For more than seventy years, Penguin has been the leading publisher of classic literature in the English-speaking world. With more than 1,500 titles, Penguin Classics represents a global bookshelf of the best works throughout history and across genres and disciplines. Readers trust the series to provide authoritative texts enhanced by introductions and notes by distinguished scholars and contemporary authors, as well as up-to-date translations by award-winning translators.

Excerpt

Foreword

Ever see the movie? Well, do yourself a favor and don’t. You should pardon me for bringing this up right off the bat, but it’s so beyond being a mere stinkeroo that I get ahead of myself and must apologize. But you can trust me; I shall get back to it later.

It’s hard not to start sounding like Joey Evans after listening to him come up off the pages of John O’Hara’s novella. In fact, even if you’re holding paper and ink, Pal Joey is always an “audio book” in some other, fundamental sense of the term. The osmotic nature of Joey’s voice affects even the other characters. Vera—the rich older woman who O’Hara added to the theatrical adaptation—says, in a moment of amazed exasperation: “Good God, I’m getting to talk like you.”

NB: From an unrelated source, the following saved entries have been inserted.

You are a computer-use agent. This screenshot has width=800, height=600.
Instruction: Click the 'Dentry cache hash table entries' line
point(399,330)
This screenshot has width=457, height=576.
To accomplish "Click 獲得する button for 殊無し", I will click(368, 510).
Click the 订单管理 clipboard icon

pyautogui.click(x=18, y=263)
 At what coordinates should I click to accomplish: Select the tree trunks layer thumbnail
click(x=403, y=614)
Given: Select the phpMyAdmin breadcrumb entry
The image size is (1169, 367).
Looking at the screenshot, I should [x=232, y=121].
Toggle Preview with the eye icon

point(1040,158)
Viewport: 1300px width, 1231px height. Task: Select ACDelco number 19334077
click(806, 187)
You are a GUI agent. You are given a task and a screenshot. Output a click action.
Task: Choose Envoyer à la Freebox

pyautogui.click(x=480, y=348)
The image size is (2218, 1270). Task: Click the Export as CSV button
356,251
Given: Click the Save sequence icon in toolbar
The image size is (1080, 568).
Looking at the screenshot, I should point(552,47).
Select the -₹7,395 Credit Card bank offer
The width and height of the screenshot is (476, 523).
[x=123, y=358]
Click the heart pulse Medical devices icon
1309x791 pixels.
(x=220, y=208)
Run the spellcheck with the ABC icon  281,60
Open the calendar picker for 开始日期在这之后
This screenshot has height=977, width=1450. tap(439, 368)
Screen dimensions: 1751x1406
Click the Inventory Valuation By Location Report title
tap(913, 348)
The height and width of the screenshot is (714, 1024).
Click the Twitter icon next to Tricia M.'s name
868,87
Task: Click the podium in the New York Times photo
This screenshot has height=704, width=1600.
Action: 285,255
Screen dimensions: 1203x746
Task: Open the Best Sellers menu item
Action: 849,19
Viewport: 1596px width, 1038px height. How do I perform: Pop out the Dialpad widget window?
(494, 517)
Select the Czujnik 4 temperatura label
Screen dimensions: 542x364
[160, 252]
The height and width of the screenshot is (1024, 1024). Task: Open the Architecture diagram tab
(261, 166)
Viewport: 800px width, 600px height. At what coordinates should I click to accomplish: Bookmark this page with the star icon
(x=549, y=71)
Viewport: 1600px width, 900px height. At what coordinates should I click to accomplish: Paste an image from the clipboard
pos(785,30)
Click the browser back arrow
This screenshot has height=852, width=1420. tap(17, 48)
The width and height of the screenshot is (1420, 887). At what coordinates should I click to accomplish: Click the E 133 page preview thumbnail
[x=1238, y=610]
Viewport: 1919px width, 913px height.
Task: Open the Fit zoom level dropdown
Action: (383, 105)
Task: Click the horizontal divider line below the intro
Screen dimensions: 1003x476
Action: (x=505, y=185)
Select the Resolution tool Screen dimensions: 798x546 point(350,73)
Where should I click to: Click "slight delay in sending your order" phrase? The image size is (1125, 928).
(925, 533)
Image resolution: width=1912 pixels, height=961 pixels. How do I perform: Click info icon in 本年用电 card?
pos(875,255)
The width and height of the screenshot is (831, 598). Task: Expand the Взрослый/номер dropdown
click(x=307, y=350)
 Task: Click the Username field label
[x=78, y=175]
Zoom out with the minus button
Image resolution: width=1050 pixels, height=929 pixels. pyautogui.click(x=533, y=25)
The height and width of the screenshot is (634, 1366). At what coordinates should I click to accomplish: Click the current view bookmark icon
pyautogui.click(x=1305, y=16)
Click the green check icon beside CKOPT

Joey’s is an American voice from the second act of the American century, a time when the country’s wisecracks and slang, thanks to movies and even to books, wrapped themselves around the thoughts and vocal cords of half the world. O’Hara had the upwardly mobile luck to be in possession of the best ear anybody had for catching and transmitting the national lingo.

Frank MacShane, one of the author’s biographers, explains that the first Pal Joey story, published in The New Yorker on October 22, 1938, got written after O’Hara went off on “a two-day bender” instead of the stretch of work he’d pledged to his wife:

Then the remorse set in: He asked himself, “What kind of god damn heel am I? I must be worse’n anybody in the world.” Then he thought a minute: “No, there must be somebody worse than me—but who? Al Capone, maybe. Then I got it—maybe some nightclub masters of ceremony I know.”1

The New Yorker asked for additional Joey pieces, and these hit singles soon became an album, a book of what we’d now call “linked stories,” published in 1940.2

The stories’ usual subject is Joey’s current scheme—to make it with one “mouse” (girl) or another and to get to New York, away from these crummy clubs in Chicago where there’s “one old guy playing cornet that looked as if he was worried for fear that the Confederates wd catch him for being a deserter.” His chief tool, in business and pleasure, is the lie: telling a young woman that he went to “Princeton College” and an entertainment reporter that it was “Dartmouth University”—before, of course, his family lost its money in the crash. A minute after spotting a girl with a nice figure who’s looking into a pet-shop window, he’s snowing her with the story of a dog named Skippy that he never even owned.

The recipient of Joey’s letters is Ted, a bandleader friend whose replies we never see but who, unlike his correspondent, is actually going somewhere. We can feel Joey, amid his protestations of pleasure, choking on the news that Ted has been booked at the Paramount in Manhattan and written up in Down Beat. Joey himself is no further along at the end of the book than he was at the beginning, and O’Hara’s small fictional gem would be unbearable if it were twice as long as it is. The author knew when to stop—late in his career he wouldn’t exhibit such restraint—and Pal Joey remains one of the books that makes John O’Hara an even greater master of the novella than he was of the short story.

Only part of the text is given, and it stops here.